***** Text excerpt
Performance in array copy in C#?Thanks

  • Thread starter Thread starter linuxfedora
  • Start date Start date
L

linuxfedora

What is the difference in the performance for the following 2 codes?

Code1:

char[] data = new char[100];
...
class1.SendArray(data);

public void SendArray(char[] data)
{
SocketHandle.Send(data);
}

Code 2:

char[] data = new char[100];
...
class1.SendArray(ref data);

public void SendArray(ref char[] data)
{
SocketHandle.Send(data);
}

Is that Code 2 will run faster since it is using the reference, so
need to copy the data? Thanks.
If so, what is the drawback when using Code 2?Thanks
 
(e-mail address removed) pisze:
What is the difference in the performance for the following 2 codes?

Code1:

char[] data = new char[100];
..
class1.SendArray(data);

public void SendArray(char[] data)
{
SocketHandle.Send(data);
}

Code 2:

char[] data = new char[100];
..
class1.SendArray(ref data);

public void SendArray(ref char[] data)
{
SocketHandle.Send(data);
}

Is that Code 2 will run faster since it is using the reference, so
need to copy the data? Thanks.
No.
There is one difference in functionality:
If inn SendArray you do:
data = null;
then in code 2 the "data" variable from outside of SendArray will equal
null. In code 1 the outside variable (data, too) will NOT change.
 
Hi!

Well, I'm not an expert but I guess since your Code2 will be using reference
it will be faster because
it's always faster to pass a memory address to a function than copying the
entire array.

Igor
 
Igor Diniz pisze:
Hi!

Well, I'm not an expert but I guess since your Code2 will be using reference
it will be faster because
it's always faster to pass a memory address to a function than copying the
entire array.
Yes you are no expert.
Array is a reference itself. There is no reason to pass a reference to a
reference.
 
What is the difference in the performance for the following 2 codes?

The difference in performance is so small that you won't even be able to
measure it.
Code1:

char[] data = new char[100];
..
class1.SendArray(data);

public void SendArray(char[] data)
{
SocketHandle.Send(data);
}

Code 2:

char[] data = new char[100];
..
class1.SendArray(ref data);

public void SendArray(ref char[] data)
{
SocketHandle.Send(data);
}

Is that Code 2 will run faster since it is using the reference, so
need to copy the data? Thanks.

Both methods are using _a_ reference, and neither is copying the data.
You pass a reference to both methods, but to the second method you are
passing a reference _by_ reference.
**********
Please continue the forum thread above about passing arrays to methods in C#, starting after its last sentence.
***** Data excerpt
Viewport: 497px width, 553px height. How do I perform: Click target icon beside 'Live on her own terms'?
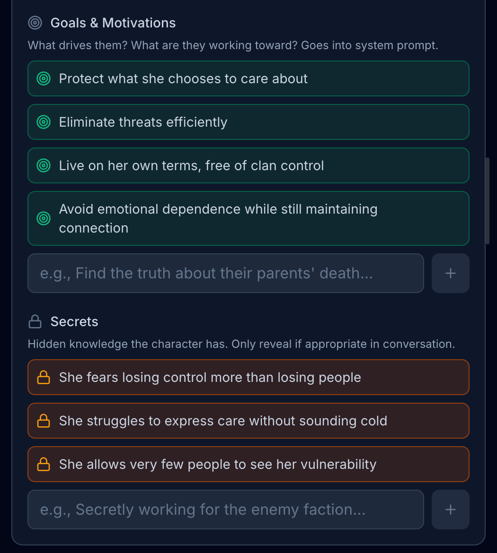[44, 165]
**********
Task answer:
You have to distinguish between _a_ reference and sending a variable
_by_ reference. Although they sound similar, they are completely
different. The ref keyword is used to specify that you send a variable
by reference, but the variable doesn't have to be a reference type. You
can send an int variable by reference, that only means that you can
change the int variable from inside the method.
If so, what is the drawback when using Code 2?Thanks

Unless you have to replace the array inside the method, there is no
reason to send it by reference.

An example of where an array is sent by reference, is the Array.Resize
method. As arrays can't be resized in .NET, the method creates a new
array, copies the data to the new array, and replaces the reference in
the array variable with a reference to the new array.
 
An example of where an array is sent by reference, is the Array.Resize
method. As arrays can't be resized in .NET, the method creates a new
array, copies the data to the new array, and replaces the reference in
the array variable with a reference to the new array.
By the way. That is imperfectino of the framework, and it would be
possible.
 
Doker said:
By the way. That is imperfectino of the framework, and it would be
possible.

It would only be possible to do efficiently if the memory after the
array is unused. Otherwise the array would have to be moved, or whatever
was residing in the memory after the array would have to be moved.
That would mean that resizing an array could sometimes be done
efficiently and sometimes not. In the cases when the memory would have
to be rearranged, all threads in the application would have to be
freezed and all references in the application would have to be scanned,
which could be a considerable performance hit.
 
It would only be possible to do efficiently if the memory after the
array is unused. Otherwise the array would have to be moved, or whatever
was residing in the memory after the array would have to be moved. That
would mean that resizing an array could sometimes be done efficiently
and sometimes not. In the cases when the memory would have to be
rearranged, all threads in the application would have to be freezed and
all references in the application would have to be scanned, which could
be a considerable performance hit.
Yes, locking on whole heap would be necessary. Still i would appreciate
this.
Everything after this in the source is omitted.